Etudiante en mathématiques à l’Université de Mexico, Fernanda, 25 ans, participe activement au combat bien que n’ayant perdu personne de son côté. Que ce soit en battant la campagne, pelle et pioche à la main – « j’ai déjà retrouvé des ossements » – ou avec des seaux de colle et son gros pinceau. « On passe des heures à coller ces affiches et elles tiennent parfois moins d’une journée. C’est rageant car ce n’est pas qu’un travail de mémoire, ces affiches permettent aussi à ceux qui auraient pu apercevoir un visage de prévenir les autorités. »
« La logique est toujours la même : si on ne voit pas le problème, alors il n’existe pas. Les familles résument cela par une formule terrible : l’Etat veut faire disparaître les disparus », prolonge Maria Luisa. Pour lutter contre cela, les « madres buscadoras » font tout ce qu’elles peuvent pour faire le plus de bruit possible. Nancy Mendoza a même écrit une chanson sur l’air de Cielito Lindo. « J’étais au stade contre la Corée et quand j’ai vu l’émotion que procurait cet hymne, je me suis dit que c’était le meilleur air pour partager ce que nous ressentons. Nous ne sommes pas contre le Mondial. On veut juste qu’on nous écoute et qu’on nous aide. »
« Celito Lindo » revisité pour ne pas oublier les disparus
Après avoir entonné cet hymne revisité sous le regard distrait de quelques supporters, les huit femmes prennent le mégaphone pour énumérer les noms de leurs proches disparus. « Ce ne sont pas que des chiffres.

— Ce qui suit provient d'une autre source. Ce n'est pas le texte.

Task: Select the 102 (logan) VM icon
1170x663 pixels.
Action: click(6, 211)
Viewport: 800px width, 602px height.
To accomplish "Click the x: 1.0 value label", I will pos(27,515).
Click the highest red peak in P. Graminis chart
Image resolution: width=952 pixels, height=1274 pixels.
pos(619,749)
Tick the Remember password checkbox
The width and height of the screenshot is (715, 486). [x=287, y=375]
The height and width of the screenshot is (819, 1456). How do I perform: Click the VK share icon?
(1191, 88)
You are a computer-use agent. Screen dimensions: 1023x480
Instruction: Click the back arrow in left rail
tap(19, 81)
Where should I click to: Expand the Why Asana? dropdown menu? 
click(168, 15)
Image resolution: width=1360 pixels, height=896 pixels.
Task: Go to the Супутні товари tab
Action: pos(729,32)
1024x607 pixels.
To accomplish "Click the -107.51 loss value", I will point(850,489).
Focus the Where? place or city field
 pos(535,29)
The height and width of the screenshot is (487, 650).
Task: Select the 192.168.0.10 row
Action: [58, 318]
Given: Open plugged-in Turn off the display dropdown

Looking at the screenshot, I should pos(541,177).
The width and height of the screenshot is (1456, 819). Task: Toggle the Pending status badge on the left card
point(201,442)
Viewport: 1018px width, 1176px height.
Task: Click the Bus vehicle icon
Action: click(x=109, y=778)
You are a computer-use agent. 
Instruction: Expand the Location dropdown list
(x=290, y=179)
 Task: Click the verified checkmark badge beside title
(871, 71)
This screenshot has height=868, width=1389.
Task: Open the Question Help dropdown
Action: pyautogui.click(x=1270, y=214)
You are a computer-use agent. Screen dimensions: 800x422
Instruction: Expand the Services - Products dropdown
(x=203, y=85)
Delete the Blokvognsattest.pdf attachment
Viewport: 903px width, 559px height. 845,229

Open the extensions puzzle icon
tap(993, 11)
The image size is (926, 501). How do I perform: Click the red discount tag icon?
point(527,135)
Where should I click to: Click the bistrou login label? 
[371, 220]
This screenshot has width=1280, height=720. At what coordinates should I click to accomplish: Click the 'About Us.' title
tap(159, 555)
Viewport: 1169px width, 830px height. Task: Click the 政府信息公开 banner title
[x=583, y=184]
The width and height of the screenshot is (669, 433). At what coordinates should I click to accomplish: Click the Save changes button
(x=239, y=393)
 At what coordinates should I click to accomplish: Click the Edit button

Ce sont des vies, des histoires, des espoirs de les revoir un jour rentrer à la maison. C’est aussi une manière de leur dire qu’on ne les oublie pas », clament-elles dans le mégaphone.
Elles terminent ce rassemblement en formant un cercle, se tiennent par le bras et pleurent ensemble. C’est fort et bouleversant à la fois, quand on pense que quelques heures plus tôt, au palais présidentiel, si proche à voil d’oiseau, Claudia Scheinbaum recevait en grande pompe et tout sourire le canard le plus célèbre de cette Coupe du monde pour faire la fête sur scène avec l’animal. « C’est pathétique, c’est minable », lâche Maricella en faisant une mimique de dégoût.
Maintenant que la Coupe du monde est terminée de ce côté-ci de la frontière mexicaine, la présidente décidera-t-elle enfin d’écouter celles qui pleurent et lui demandent de l’aide chaque jour à ses fenêtres ? Ce qui est sûr, c’est que les « madres busacadoras » en ont vu d’autres, et qu’elles n’ont pas l’intention de laisser le moindre répit au gouvernement. « On ne rendra pas les armes », préviennent-elles en chœur, avant de laisser les Mexicains à leur seule préoccupation du moment : le foot, avec ou sans leur équipe dans les parages.